Als er sich dann verabschiedete, hatte ich das gleiche Gefühl wie damals, als meine Mutter mich das erste Mal im Kindergarten abgegeben hat, wegging und mich allein zurückließ - Panik. Der große justizgrüne Bus schaukelt mit uns durch die Stadt in Richtung der JVA Neudeck, die am Fuße des Nockerbergs gleich neben dem Maria-Hilf-Platz liegt. Durch die schmalen Sehschlitze versuche ich draußen so viel wie möglich zu erkennen. Wenn ich früher, das heißt noch vor vier Tagen, einen dieser großen geschlossenen Busse mit der Aufschrift "Justiz" gesehen habe, schwankte ich zwischen Neugier, Mitleid und Ablehnung. In den Gesichtsausdrücken der Passanten, die uns jetzt an- oder nachschauen, glaube ich ähnliche Gefühle zu erkennen. Zwischen den Beamten im vorderen Teil des Busses und uns befinden sich abschließbare Türen und Trennwände und auch eine unsichtbare Wand steht deutlich spürbar zwischen uns. Sie sind Staatsdiener und fühlen sich als Repräsentanten der rechtschaffenen und ehrbaren Bürger, wir sind die Verbrecher. Uns trennen nicht nur Türen und Uniformen, ein Hauch von gegenseitiger Verachtung ist spürbar. Der Weg ist nicht weit und schon bald fahren wir durch ein großes Stahltor, eingelassen in eine von NATO-Draht gekrönten Mauer, auf das Gelände der JVA Neudeck. "Aussteigen." Wieder im Kommando-Ton. Draußen wird uns keine Zeit gelassen, uns auch nur kurz umzuschauen. Sofort werden wir ins Gebäude gebracht, keine Chance nicht zu gehorchen. Solche Situationen kenne ich nicht, ich war immer mein eigener Herr.
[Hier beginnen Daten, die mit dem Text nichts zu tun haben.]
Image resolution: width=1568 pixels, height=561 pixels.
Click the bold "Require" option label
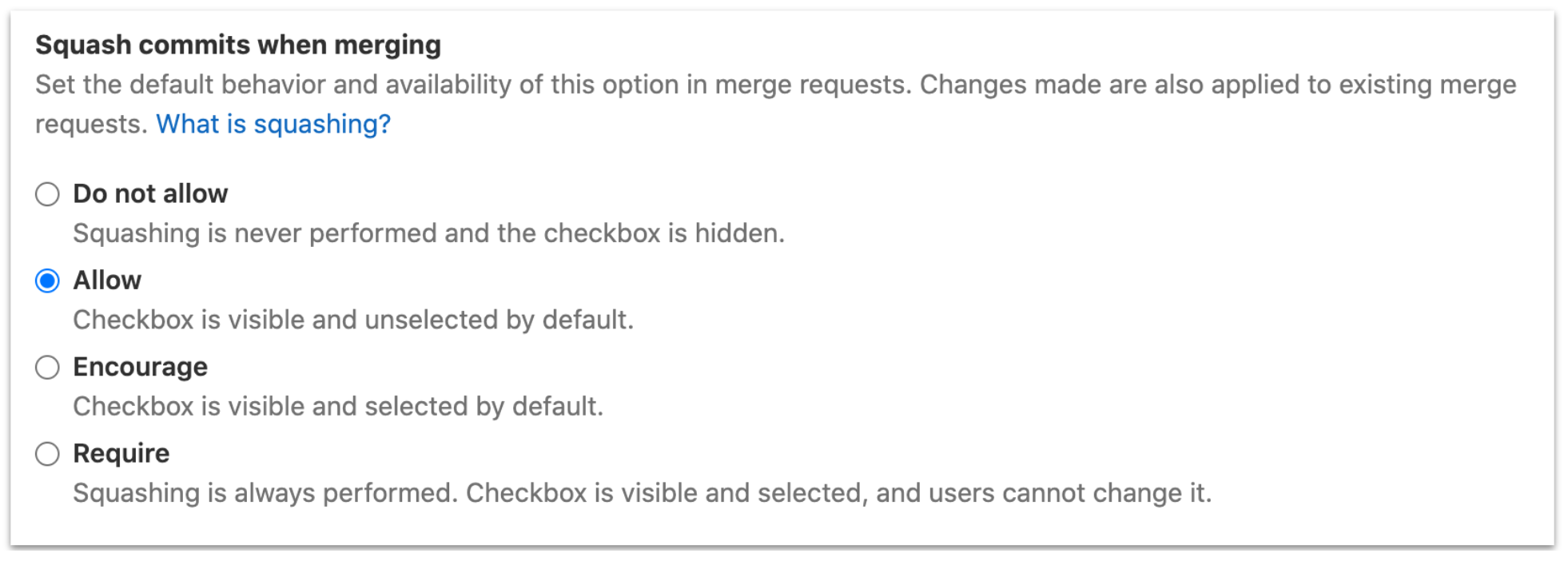pyautogui.click(x=121, y=454)
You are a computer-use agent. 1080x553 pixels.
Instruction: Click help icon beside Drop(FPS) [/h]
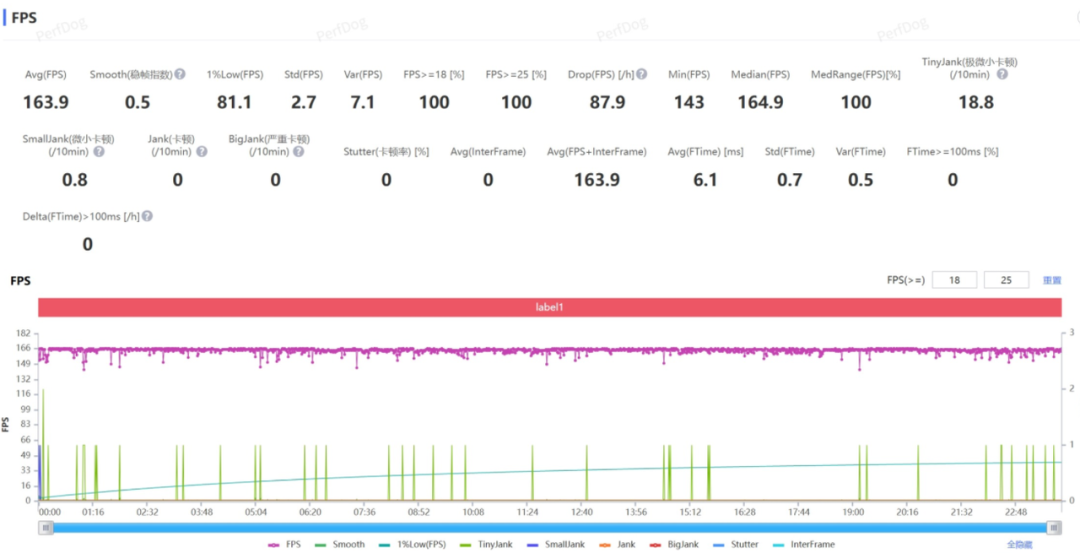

Zu diesem Zeitpunkt glaube ich naiverweise noch daran, bei einem in Kürze bevorstehenden mündlichen Haftprüfungstermin eine Chance zu haben, bis zu meiner Gerichtsverhandlung auf freien Fuß zu kommen. Mein Anwalt klang zuversichtlich. Zum Glück weiß ich noch nicht, dass dieser Termin sich als bedeutungslose Formalität entpuppen wird und dass ich achteinhalb Monate in Neudeck gefangen sein werde.